-------- MATERIALS PROVIDED --------

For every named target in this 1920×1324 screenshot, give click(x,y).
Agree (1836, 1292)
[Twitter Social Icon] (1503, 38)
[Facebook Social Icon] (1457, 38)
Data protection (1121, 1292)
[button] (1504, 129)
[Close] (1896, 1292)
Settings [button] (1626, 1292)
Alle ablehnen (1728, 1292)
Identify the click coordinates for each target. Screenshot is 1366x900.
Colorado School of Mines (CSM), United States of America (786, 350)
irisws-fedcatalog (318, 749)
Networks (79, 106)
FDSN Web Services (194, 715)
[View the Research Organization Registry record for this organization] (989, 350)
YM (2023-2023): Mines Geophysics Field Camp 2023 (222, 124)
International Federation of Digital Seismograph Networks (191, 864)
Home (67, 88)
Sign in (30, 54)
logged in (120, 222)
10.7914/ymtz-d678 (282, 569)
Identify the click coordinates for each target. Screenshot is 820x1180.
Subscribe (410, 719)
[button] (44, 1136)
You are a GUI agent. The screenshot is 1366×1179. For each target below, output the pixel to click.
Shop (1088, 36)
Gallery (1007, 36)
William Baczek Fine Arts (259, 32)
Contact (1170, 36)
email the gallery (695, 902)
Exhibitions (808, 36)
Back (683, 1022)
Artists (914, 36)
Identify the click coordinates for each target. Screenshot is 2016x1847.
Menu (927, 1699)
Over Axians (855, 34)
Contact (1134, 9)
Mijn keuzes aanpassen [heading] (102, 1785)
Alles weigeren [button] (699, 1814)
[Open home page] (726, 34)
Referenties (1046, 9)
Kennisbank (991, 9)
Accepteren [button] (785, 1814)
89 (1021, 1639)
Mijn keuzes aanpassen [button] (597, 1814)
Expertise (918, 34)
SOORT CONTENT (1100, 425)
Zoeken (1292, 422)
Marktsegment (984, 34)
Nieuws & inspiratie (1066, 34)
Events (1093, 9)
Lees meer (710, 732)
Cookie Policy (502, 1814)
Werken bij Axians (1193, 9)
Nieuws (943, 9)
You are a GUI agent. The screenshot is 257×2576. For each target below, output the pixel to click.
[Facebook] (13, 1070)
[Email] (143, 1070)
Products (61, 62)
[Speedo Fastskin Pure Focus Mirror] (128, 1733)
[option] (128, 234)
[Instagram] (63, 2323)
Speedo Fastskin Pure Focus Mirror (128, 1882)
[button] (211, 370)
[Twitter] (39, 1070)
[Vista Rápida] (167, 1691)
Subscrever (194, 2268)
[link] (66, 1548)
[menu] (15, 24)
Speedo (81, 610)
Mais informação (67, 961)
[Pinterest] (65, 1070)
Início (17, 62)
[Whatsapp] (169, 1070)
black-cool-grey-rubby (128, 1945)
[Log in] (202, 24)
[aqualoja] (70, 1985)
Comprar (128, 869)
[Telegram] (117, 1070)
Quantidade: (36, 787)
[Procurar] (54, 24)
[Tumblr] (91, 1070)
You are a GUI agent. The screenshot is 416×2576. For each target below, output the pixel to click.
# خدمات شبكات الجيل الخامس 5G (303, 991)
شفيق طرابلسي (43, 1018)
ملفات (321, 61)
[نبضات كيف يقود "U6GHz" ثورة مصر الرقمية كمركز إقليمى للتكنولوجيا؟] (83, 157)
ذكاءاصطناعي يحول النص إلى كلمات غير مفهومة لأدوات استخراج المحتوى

--------

* ACTIVITY: What is needed is a faithful transcription of every entry.

* WRITTEN REPLY:
For every named target in this 1920×1324 screenshot, give click(x,y).
Agree (1836, 1292)
[Twitter Social Icon] (1503, 38)
[Facebook Social Icon] (1457, 38)
Data protection (1121, 1292)
[button] (1504, 129)
[Close] (1896, 1292)
Settings [button] (1626, 1292)
Alle ablehnen (1728, 1292)
Identify the click coordinates for each target. Screenshot is 1366x900.
Colorado School of Mines (CSM), United States of America (786, 350)
irisws-fedcatalog (318, 749)
Networks (79, 106)
FDSN Web Services (194, 715)
[View the Research Organization Registry record for this organization] (989, 350)
YM (2023-2023): Mines Geophysics Field Camp 2023 (222, 124)
International Federation of Digital Seismograph Networks (191, 864)
Home (67, 88)
Sign in (30, 54)
logged in (120, 222)
10.7914/ymtz-d678 (282, 569)
Identify the click coordinates for each target. Screenshot is 820x1180.
Subscribe (410, 719)
[button] (44, 1136)
You are a GUI agent. The screenshot is 1366×1179. For each target below, output the pixel to click.
Shop (1088, 36)
Gallery (1007, 36)
William Baczek Fine Arts (259, 32)
Contact (1170, 36)
email the gallery (695, 902)
Exhibitions (808, 36)
Back (683, 1022)
Artists (914, 36)
Identify the click coordinates for each target. Screenshot is 2016x1847.
Menu (927, 1699)
Over Axians (855, 34)
Contact (1134, 9)
Mijn keuzes aanpassen [heading] (102, 1785)
Alles weigeren [button] (699, 1814)
[Open home page] (726, 34)
Referenties (1046, 9)
Kennisbank (991, 9)
Accepteren [button] (785, 1814)
89 (1021, 1639)
Mijn keuzes aanpassen [button] (597, 1814)
Expertise (918, 34)
SOORT CONTENT (1100, 425)
Zoeken (1292, 422)
Marktsegment (984, 34)
Nieuws & inspiratie (1066, 34)
Events (1093, 9)
Lees meer (710, 732)
Cookie Policy (502, 1814)
Werken bij Axians (1193, 9)
Nieuws (943, 9)
You are a GUI agent. The screenshot is 257×2576. For each target below, output the pixel to click.
[Facebook] (13, 1070)
[Email] (143, 1070)
Products (61, 62)
[Speedo Fastskin Pure Focus Mirror] (128, 1733)
[option] (128, 234)
[Instagram] (63, 2323)
Speedo Fastskin Pure Focus Mirror (128, 1882)
[button] (211, 370)
[Twitter] (39, 1070)
[Vista Rápida] (167, 1691)
Subscrever (194, 2268)
[link] (66, 1548)
[menu] (15, 24)
Speedo (81, 610)
Mais informação (67, 961)
[Pinterest] (65, 1070)
Início (17, 62)
[Whatsapp] (169, 1070)
black-cool-grey-rubby (128, 1945)
[Log in] (202, 24)
[aqualoja] (70, 1985)
Comprar (128, 869)
[Telegram] (117, 1070)
Quantidade: (36, 787)
[Procurar] (54, 24)
[Tumblr] (91, 1070)
You are a GUI agent. The screenshot is 416×2576. For each target below, output the pixel to click.
# خدمات شبكات الجيل الخامس 5G (303, 991)
شفيق طرابلسي (43, 1018)
ملفات (321, 61)
[نبضات كيف يقود "U6GHz" ثورة مصر الرقمية كمركز إقليمى للتكنولوجيا؟] (83, 157)
ذكاءاصطناعي يحول النص إلى كلمات غير مفهومة لأدوات استخراج المحتوى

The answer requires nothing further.